The company was founded by the Government of New South Wales as a public sector agency, Government Grain Elevator (later the Grain Elevators Board), in 1917. It was formed to transport grain from local collection points located on railways throughout the grain-producing regions of New South Wales. It was later known as the Grain Handling Authority. It was privatised in 1992 with a majority of shares being transferred to grain growers, and listed on the Australian Securities Exchange in March 1998.

GrainCorp's operations have subsequently extended into other Australian states by amalgamations with other grain handling operations. In July 2000 it merged with its Victorian equivalent, Vicgrain. The company operates an extensive network of rail-linked storages across south-east Australia, as well as seven export terminals in Brisbane, Geelong, Gladstone, Mackay, Newcastle, Port Kembla and Portland.
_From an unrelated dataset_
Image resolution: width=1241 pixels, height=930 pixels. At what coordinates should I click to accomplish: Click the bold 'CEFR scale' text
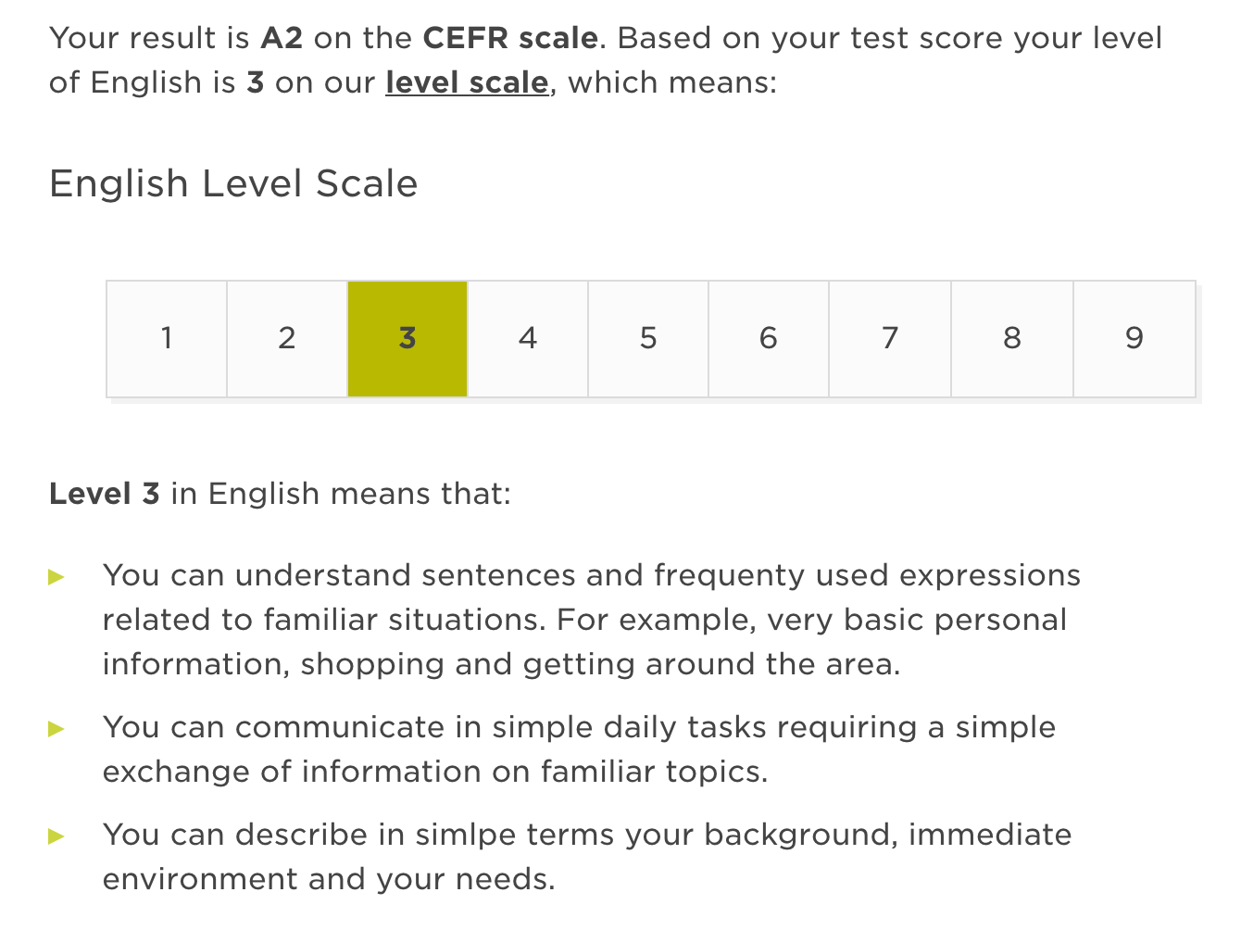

In November 2009 GrainCorp expanded into North America through the purchase of the United Malt Holdings group of companies. In July 2011, GrainCorp agreed to buy maltster GermanMalt GmbH & Co, extending its reach into Europe.

Having purchased a 20% stake in the company, in 2013 Archer Daniels Midland launched a take over offer. Although cleared by the Australian Competition & Consumer Commission, the bid was disallowed by Federal Treasurer Joe Hockey, citing that it would not be in Australia's national interest.

In May 2009, eighteen 48 class locomotives and 180 grain wagons were transferred by the Government of New South Wales at no cost. They continued to be operated by Pacific National. In Queensland, services are contracted out to Watco Australia.

In 2015 GrainCorp formed a strategic joint venture with major Japanese agricultural cooperative, Zen-Noh Grain Corporation, to create GrainsConnect Canada – a highly-efficient grain supply chain that is connecting the growers of Western Canada to the world.

==Demerger of United Malt Group==
In early 2020, GrainCorp announced that the demerger of its malt business and created the United Malt Group. The new company was also listed on the ASX on the 2nd of April 2020.

==Controversies==
In October 2019 GrainCorp was found guilty by the New South Wales Environment Protection Authority of breaches of fumigation protocol at its Port Kembla facility. The breaches were self-reported in February 2018 and GrainCorp was fined $40,200.